## Task:
In the records below, find the line that contains "Заказать бесплатную консультацию (50, 72)" and the line that contains "[IMG_3742] (57, 870)". Set down exactly those lines and every line between them, and nothing more.

------ Dataset records

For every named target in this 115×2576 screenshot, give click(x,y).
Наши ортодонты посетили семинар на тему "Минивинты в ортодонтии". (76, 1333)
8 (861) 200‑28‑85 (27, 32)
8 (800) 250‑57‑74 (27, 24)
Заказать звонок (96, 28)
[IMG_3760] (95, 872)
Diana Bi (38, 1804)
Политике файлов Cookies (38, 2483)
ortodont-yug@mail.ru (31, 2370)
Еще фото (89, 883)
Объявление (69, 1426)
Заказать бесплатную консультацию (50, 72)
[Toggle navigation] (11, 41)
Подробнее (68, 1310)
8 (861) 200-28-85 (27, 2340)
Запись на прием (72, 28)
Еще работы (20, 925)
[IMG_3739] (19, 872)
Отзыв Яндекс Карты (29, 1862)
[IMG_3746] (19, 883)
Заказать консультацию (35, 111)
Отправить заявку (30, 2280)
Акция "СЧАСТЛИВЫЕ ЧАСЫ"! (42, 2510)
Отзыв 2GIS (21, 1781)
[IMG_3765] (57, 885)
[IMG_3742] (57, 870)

------------
------ Dataset records

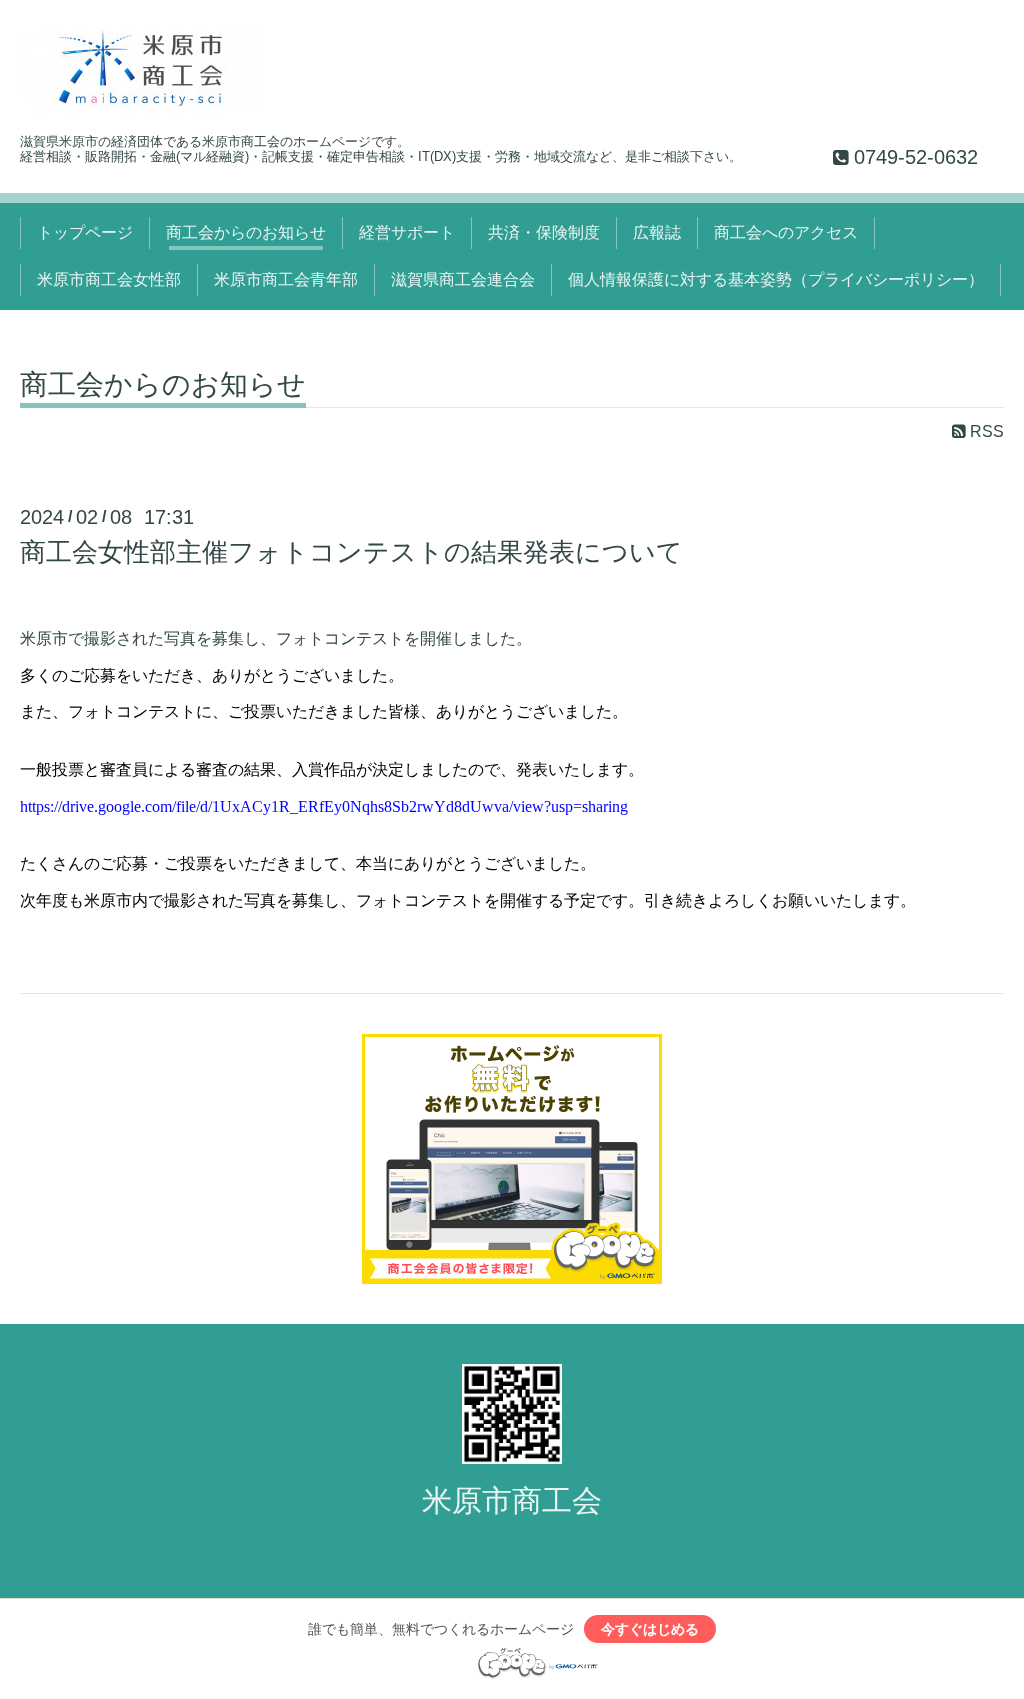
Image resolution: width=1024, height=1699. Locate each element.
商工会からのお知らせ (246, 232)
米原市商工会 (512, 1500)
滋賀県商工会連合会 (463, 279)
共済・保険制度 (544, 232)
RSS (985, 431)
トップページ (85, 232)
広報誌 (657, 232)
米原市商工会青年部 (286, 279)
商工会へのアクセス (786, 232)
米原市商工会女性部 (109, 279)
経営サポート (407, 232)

------------

## Answer to the exercise:
Заказать бесплатную консультацию (50, 72)
[Toggle navigation] (11, 41)
Подробнее (68, 1310)
8 (861) 200-28-85 (27, 2340)
Запись на прием (72, 28)
Еще работы (20, 925)
[IMG_3739] (19, 872)
Отзыв Яндекс Карты (29, 1862)
[IMG_3746] (19, 883)
Заказать консультацию (35, 111)
Отправить заявку (30, 2280)
Акция "СЧАСТЛИВЫЕ ЧАСЫ"! (42, 2510)
Отзыв 2GIS (21, 1781)
[IMG_3765] (57, 885)
[IMG_3742] (57, 870)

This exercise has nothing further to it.